- **To-do list**
(1) Please return, word for word, the part of the plot summary below that opens with "Ambush on the" and closes with "other's unwilling hope.".
(2) In the plot summary below, what year is the ambush on the Bavarian road set in?

====== Text to read ======

Plot Summary
Burning of the Witch
Elsebeth vividly recalls the witch burning she witnessed as a little girl, where three accused "witches" were executed by fire in her impoverished, war-torn village. One woman, unafraid, confesses and retells her fateful bargain with the devil for mere survival. As she burns, she seems to break from reality's hold—her animal eyes lock with Elsebeth's, searing fear and a strange kinship into the girl's soul. The moment marks Elsebeth forever; forms her skepticism, dread, and deep hunger for power in a world that takes everything from women. The witch's burning impresses a lifelong horror, her laughter and flight becoming the root of Elsebeth's worst fears and greatest ambitions.
Ambush on the Road
On a ravaged Bavarian road in 1635, Sister Ursula—cloaked as a commoner—freezes in terror when mercenary soldiers attack their caravan. Violence erupts: screams, rape, and murder. A scrappy peasant girl grabs Ursula and drags her to safety. They flee through forest and stream, hungry and wounded. When a soldier pursues them, Elsebeth saves Ursula's life, smashing the man's skull with a rock. Bonded by immediate trauma, they shelter together, tending wounds of body and spirit. As they wait, Elsebeth's fire and Ursula's gentleness form a fragile partnership; both scarred by what they witnessed, they become each other's unwilling hope.
Saint's Skull Found
Deep in the woods, Ursula and Elsebeth discover a mortally wounded traveler clutching an ornate box—a saint's skull, dressed in silk, hair, and glass eyes. Claiming it has the power to grant a wish if reunited with its body, the man entrusts them with both the relic and its embroidered map before dying. Ursula, devoutly Catholic, sees in this mission a chance for redemption and healing—for herself and her lost sisters. Elsebeth, skeptical and pragmatic, agrees out of desperation for hope, despite her doubts about saints, miracles, or wishes. Their shared quest, half faith and half hunger, begins.

====== Given information ======

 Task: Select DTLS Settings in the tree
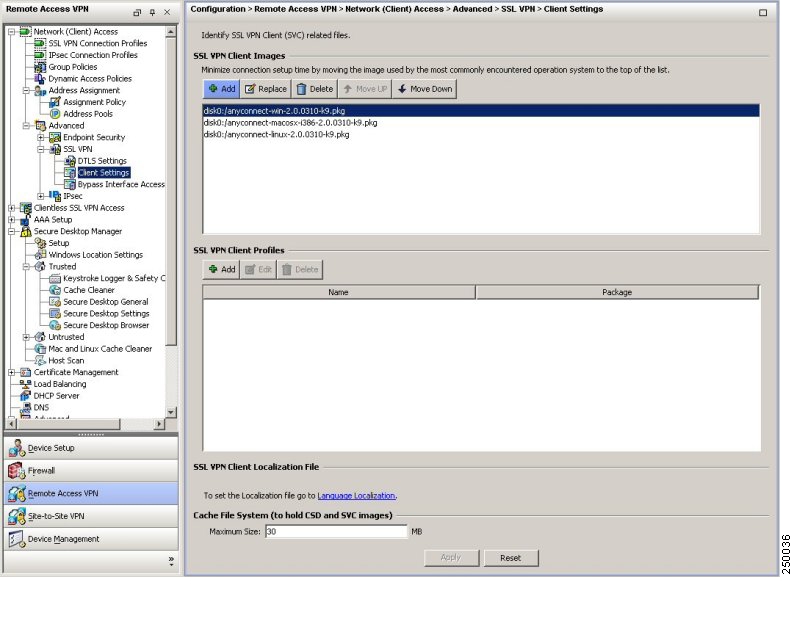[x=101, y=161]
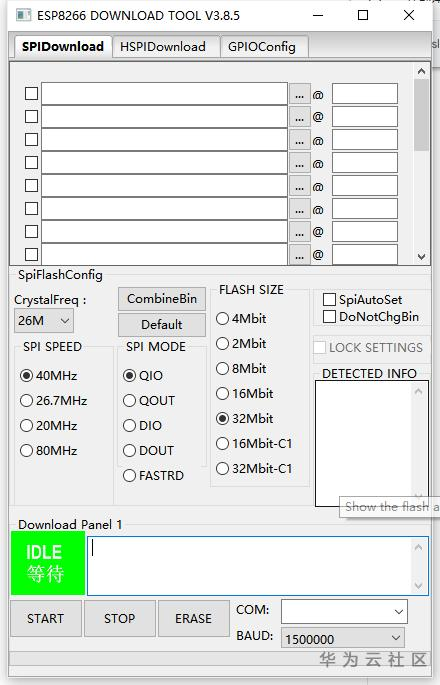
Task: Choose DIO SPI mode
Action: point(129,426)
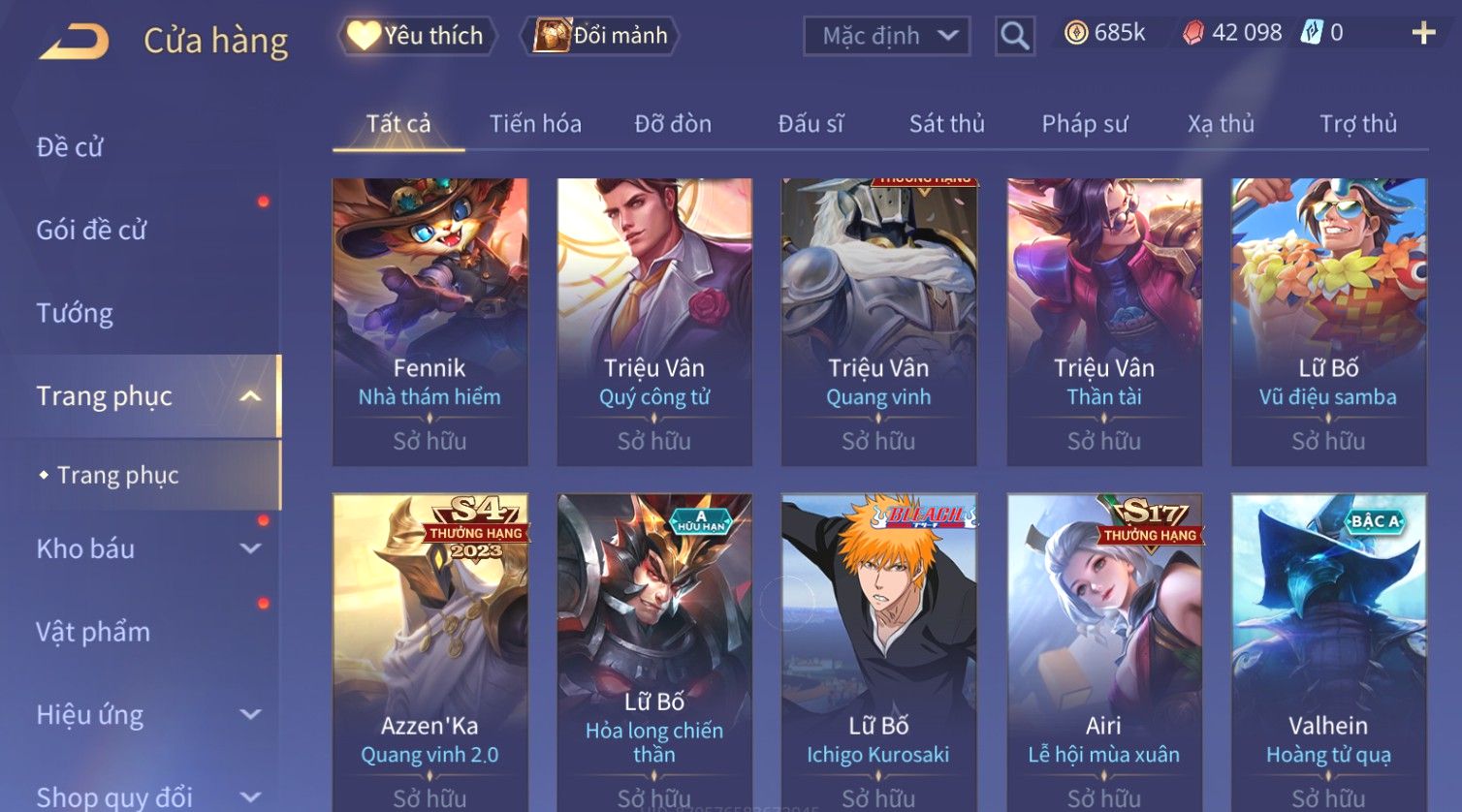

======

- **Outputs in order**
(1)
Ambush on the Road
On a ravaged Bavarian road in 1635, Sister Ursula—cloaked as a commoner—freezes in terror when mercenary soldiers attack their caravan. Violence erupts: screams, rape, and murder. A scrappy peasant girl grabs Ursula and drags her to safety. They flee through forest and stream, hungry and wounded. When a soldier pursues them, Elsebeth saves Ursula's life, smashing the man's skull with a rock. Bonded by immediate trauma, they shelter together, tending wounds of body and spirit. As they wait, Elsebeth's fire and Ursula's gentleness form a fragile partnership; both scarred by what they witnessed, they become each other's unwilling hope.

(2) 1635